While borrowing from a licensed moneylender Singapore is legal and safe, interest rates can be highly diverse.
Therefore, it is crucial to understand these determinants to empower yourself to make wiser financial choices.
In this post, we discuss the factors affecting the interest rates of licensed moneylenders in Singapore.
5 Factors Affecting Interest Rates
If you shop around for a money lender loan, you will realize that the interest rates vary widely, although they are generally capped at 4%.
Therefore, money lenders use the factors below to determine suitable loan interest rates for the loans they offer.
1. Statutory Cap on Interest Rates
The Singapore government’s tight regulations under the Moneylenders Act, which cap the 4% monthly interest on unsecured loans, provide a secure environment for borrowers. They prevent excessive interest rates while allowing lenders to function under reasonable conditions.
Therefore, before borrowing a loan, always ensure your moneylender is licensed. That way, you will be sure of fair interest rates. Notably, unlicensed moneylenders, commonly called loan sharks, typically charge exorbitant interest rates and practice dubious collection tactics.
2. Your Credit Score And Financial History
While licensed moneylenders in Singapore don’t always check the Credit Bureau Singapore database, they still assess your creditworthiness. A strong repayment history and stable income can lead to lower interest rates because you’re seen as a low-risk borrower.
Therefore, maintaining a clean credit history is not only a good financial practice but also increases your chances of getting a loan at reasonable terms, motivating you to improve your financial standing.
3. The Type And Amount of Loan You Take
There are various interest rates for loans. For instance;
- Payday loans tend to have more interest because repayment is over a short term.
- Personal loans negotiable interest rates depending on loan duration.
- Large loans may have lower interest because lenders get more when they lend huge sum of money payable offer a long period of time.
Therefore, choosing the loan product that fits your needs will give you the best rate.
4. Loan Tenure And Repayment Plan
Your loan tenure is essential to deciding on the cost of interest. Generally, 3-6 months short-tenure loans have more monthly interest but less overall cost.
On the other hand, long-tenure loans that take 12-24 months or longer to repay are more expensive in the long run.
Notably, there lenders who provide better terms if you have a fixed-time payment schedule. Therefore, you can negotiate with your lender depending on your financial status or choose payment schedule that reduces interest charges.
5. Your Income And Employment Stability
Money lenders prefer borrowers who earn fixed, high incomes since they have fewer defaults. Therefore, you will be offered favorable interest rates if you’re in a fixed position and earn a high income.
On the other hand, if your income is minimal or irregular, lenders will impose a higher interest rate on you to offset possible payment risks. Importantly, your employment stability also determines the approval of the loan. Lenders will prefer you prove you are in a stable employment before giving you competitive rates.

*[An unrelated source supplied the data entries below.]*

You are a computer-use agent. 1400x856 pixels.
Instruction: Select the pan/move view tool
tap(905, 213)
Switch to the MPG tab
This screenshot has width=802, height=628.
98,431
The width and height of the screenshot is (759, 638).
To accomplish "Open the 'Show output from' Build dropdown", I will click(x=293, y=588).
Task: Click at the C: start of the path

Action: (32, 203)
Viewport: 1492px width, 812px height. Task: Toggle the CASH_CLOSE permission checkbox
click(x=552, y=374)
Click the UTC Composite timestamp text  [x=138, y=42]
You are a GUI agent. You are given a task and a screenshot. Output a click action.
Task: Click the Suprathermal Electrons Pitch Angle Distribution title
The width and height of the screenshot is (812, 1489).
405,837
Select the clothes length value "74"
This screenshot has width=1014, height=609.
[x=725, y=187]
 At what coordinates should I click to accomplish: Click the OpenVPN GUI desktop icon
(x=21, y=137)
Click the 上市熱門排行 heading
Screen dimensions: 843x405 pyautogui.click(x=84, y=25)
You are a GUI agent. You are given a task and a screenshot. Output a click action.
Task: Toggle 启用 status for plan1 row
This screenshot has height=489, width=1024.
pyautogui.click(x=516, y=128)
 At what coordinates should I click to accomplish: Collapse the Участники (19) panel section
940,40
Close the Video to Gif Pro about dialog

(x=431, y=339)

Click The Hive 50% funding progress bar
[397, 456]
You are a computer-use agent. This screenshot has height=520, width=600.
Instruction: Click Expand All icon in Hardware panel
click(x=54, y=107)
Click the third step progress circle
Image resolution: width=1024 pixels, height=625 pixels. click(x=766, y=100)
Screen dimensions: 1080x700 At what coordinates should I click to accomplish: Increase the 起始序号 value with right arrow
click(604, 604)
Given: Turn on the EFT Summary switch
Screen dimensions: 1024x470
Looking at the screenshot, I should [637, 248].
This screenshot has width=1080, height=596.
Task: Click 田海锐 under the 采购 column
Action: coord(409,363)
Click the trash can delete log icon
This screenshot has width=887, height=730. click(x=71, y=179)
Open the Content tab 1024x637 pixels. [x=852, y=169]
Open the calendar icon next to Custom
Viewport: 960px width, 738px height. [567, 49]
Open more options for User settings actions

How to Get the Best Loan Terms
Understanding these parameters and comparing a few lenders can help you get optimal loan terms including fair interest rates.
Importantly, just because a moneylender is licensed does not necessarily mean they charge the same interest rate. Therefore, shop around and obtain quotations from several lenders, then choose most suitable loan. Also, visiting internet comparison websites can allow you to easily compare interest rates, charges, and repayment conditions.
Therefore, taking time to get your facts and figures together can save you a lot of money in the long term. Importantly, always take a loan from a licensed moneylender to avoid illegal lenders and bad terms. Mainly, with some research and planning, you can get a loan that will meet your requirements without wasting too much money on interest.